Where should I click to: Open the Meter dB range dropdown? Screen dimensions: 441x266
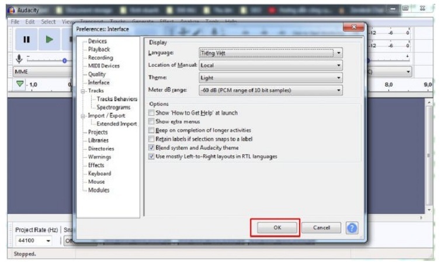point(270,90)
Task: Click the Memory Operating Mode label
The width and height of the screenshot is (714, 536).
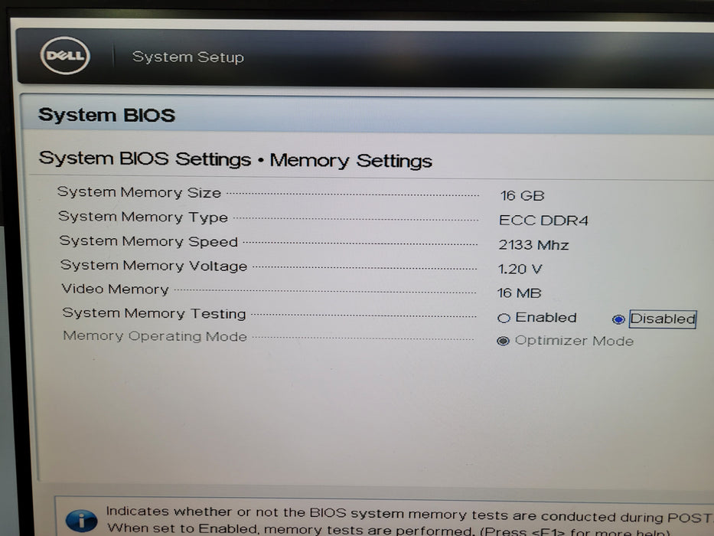Action: 155,336
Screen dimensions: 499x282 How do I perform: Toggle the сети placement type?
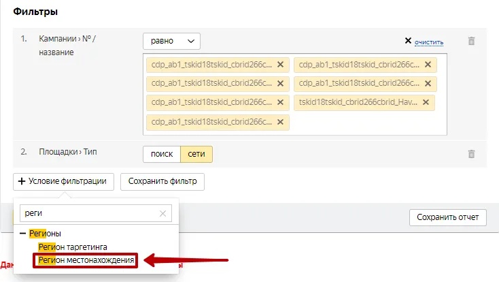pyautogui.click(x=196, y=155)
══════
**Task objective:**
Copy out the records from the line containing "Screen dimensions: 499x282" through the end of the records, keeping each line unchanged and leaving out the pictures.

**Problem solution:**
Screen dimensions: 499x282 How do I perform: Toggle the сети placement type?
pyautogui.click(x=196, y=155)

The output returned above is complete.